Nous tenons à notre différence 86, nous la clamons. Devons-nous nous y
enfermer? N'oublions pas, avec Fanon, que les valeurs-refuge d'hier peuvent
devenir les valeurs-prison de demain.

81. Nous n'avons pas encore en France une Doris Lessing, une Eisa Morante. Mais Les Carnets
d'or. Les Enfants de la violence ou La Storia montrent ce que peut inscrire de neuf, de spécifique le
regard d'une femme sur le monde et l'histoire en train de se faire — et dont elle est actrice.
82. « Qui nous tiendra pour femme? — Des femmes », Colette, Le Pur et l'Impur.
83. Cf. l'impact de « l'effet Cixous » — profondeur d'une traversée, affleurement de l'interdit
révélation d'une jouissance « autre », sortilèges de l'écriture — sur Le Nouveau désordre amoureux de Pascal
Bruckner et Alain Finkielkraut, Seuil, 1977.

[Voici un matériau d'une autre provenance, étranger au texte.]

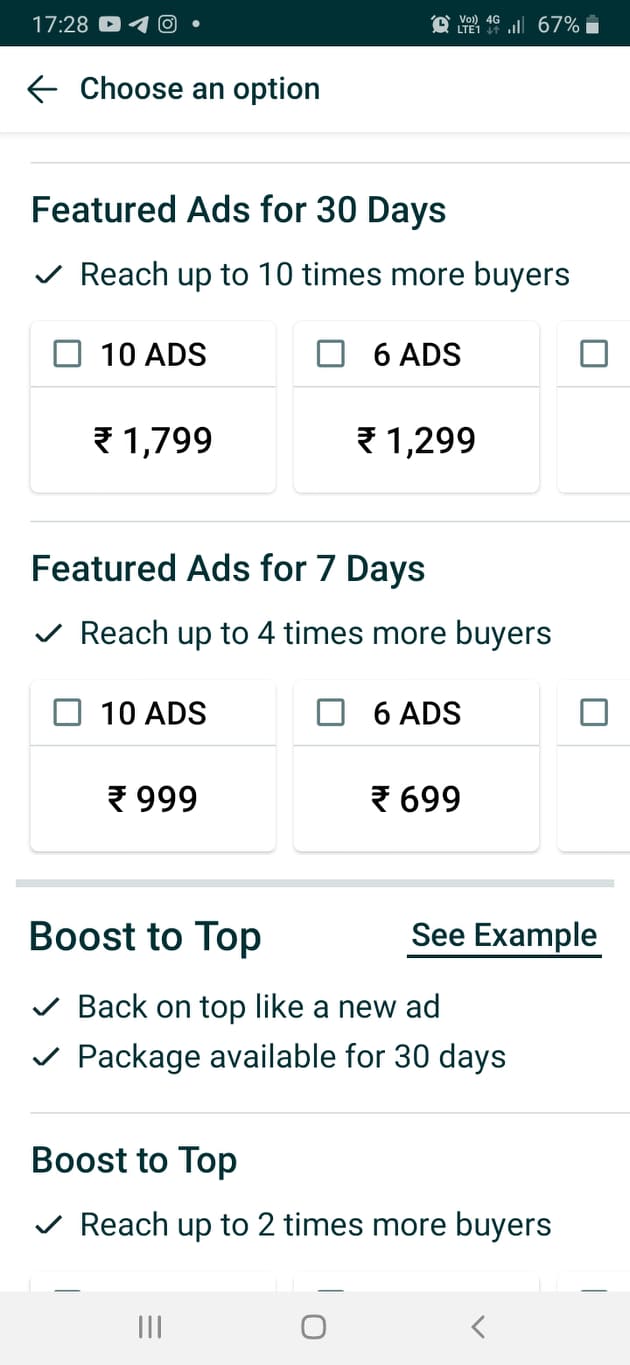Open See Example next to Boost to Top

[x=504, y=936]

84. Marguerite Duras à propos du « cinéma féminin » : « on continue la ségrégation. On n'a plus besoin
de ça pour s'affirmer », La Création étouffée, ouvr. cité p. 183. Doris Lessing, de passage à Paris, dit
souhaiter ne pas être enfermée dans un ghetto de femmes et être lue aussi par des hommes, Le Monde,
26 novembre 1976.
85. « Quand l'écriture est pointée comme écriture de femme : " ça, c'est un livre de femme " est-ce que
ce n'est pas toujours une façon pour les hommes de ne pas se sentir concernés par ce que nous leur
racontons? Or, nous sommes persuadées que ce que nous leur racontons ça les concerne aussi, que ça
s'adresse à eux, que ça devrait les rencontrer », Annie Leclerc in Autrement dit, Grasset, 1977, p. 83. « Le
jour où il nous sera accordé une " écriture féminine ", elle risque fort de se retrouver du côté de la dentelle
et de la tapisserie », Anne in Sorcières, n° 7, p. 7.
86. « Sous cette répression, sous cette censure, il y a une différence à laquelle je tiens plus qu'à ma
vie », une femme (Antoinette) à Benoîte Groult, Quotidien des femmes, 6 mars 1976.